▸ **EXTRACT TO READ**:
Compared with the above methods, electrodeposition is a rapid, simple, and low-cost method without high-temperature treatment to fabricate the nano-composites (Lv et al., 2011; Liu T. et al., 2015). Currently, carbon cloth (CC) has been considered to be an ideal candidate for supporting materials by electrodeposition, owing to the following three advantages: (1) CC has abundant functional group, which can fasten the nanoparticles on its surface; (2) CC has excellent mechanical property, admirable resistance to the acid/alkali and environmental friendliness; (3) CC has superior electrical conductivity, which can control the morphology and the loading amount of nanoparticles during the synthesis. An et al. (2016) fabricated the honeycomb-shaped porous NiCo2O4 on electro-etched CC with strong adhesion by electrodeposition. The composites as a bind-free electrode display fast kinetics and superior electrochemical behavior controlled by the surface reaction. Fan et al. (2016) reported a highly flexible electrode synthesized by a facile in-situ electrodeposition of MnO2 and polypyrrole on CC. The composite showed superior electrochemical performance.

▸ **WORK TO COMPLETE**:
1 - In the passage on electrodeposition, what did An et al. (2016) fabricate on electro-etched carbon cloth?
2 - Say whether each statement agrees with the passage on electrodeposition, giving yes or no and quoting the deciding words: (a) Electrodeposition requires high-temperature treatment. (b) Fan et al. (2016) deposited MnO2 and polypyrrole on carbon cloth. (c) Carbon cloth has poor electrical conductivity.

▸ **DATA BLOCK**:

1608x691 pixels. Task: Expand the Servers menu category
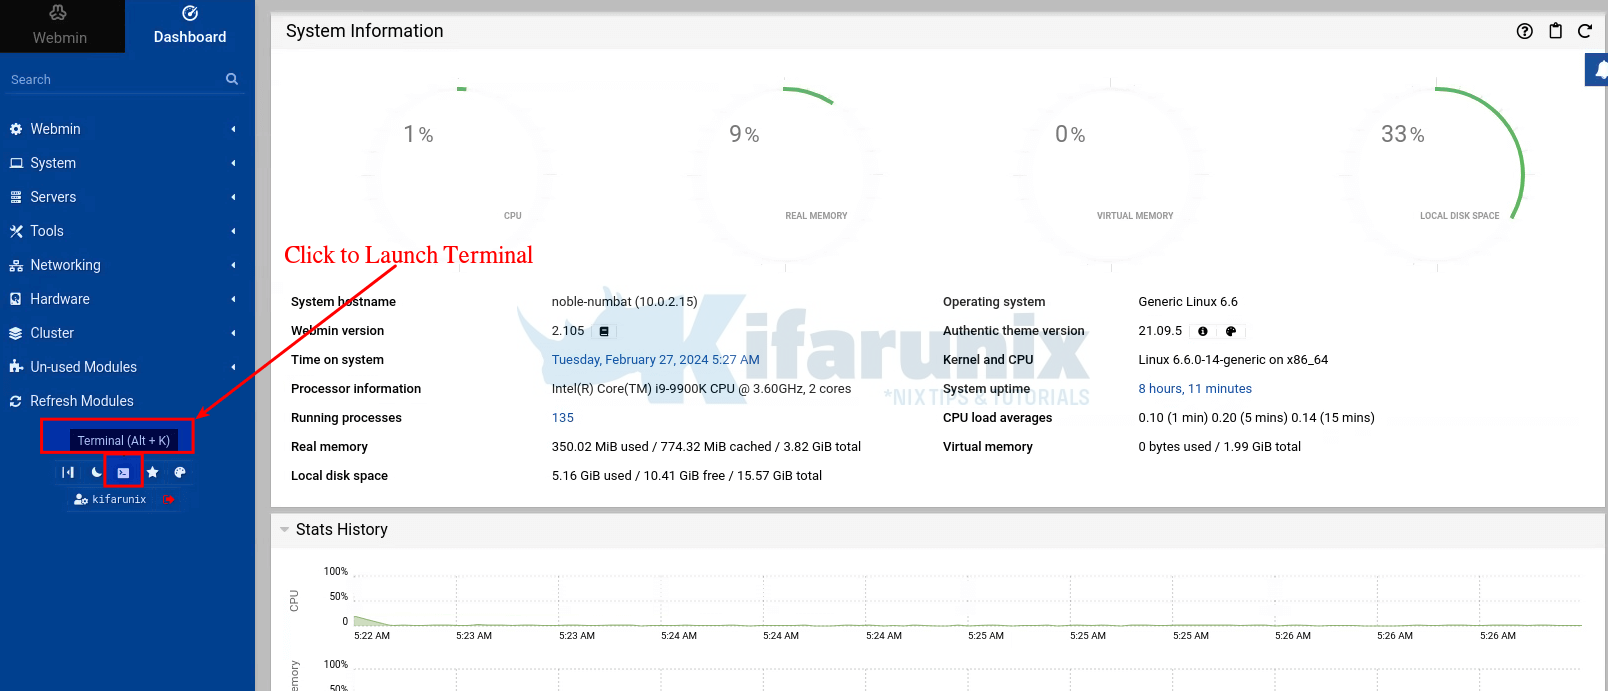[x=53, y=197]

▸ **ANSWER SET**:
1 - Honeycomb-shaped porous NiCo2O4.

2 -
(a) No: "without high-temperature treatment"
(b) Yes: "in-situ electrodeposition of MnO2 and polypyrrole on CC"
(c) No: "CC has superior electrical conductivity"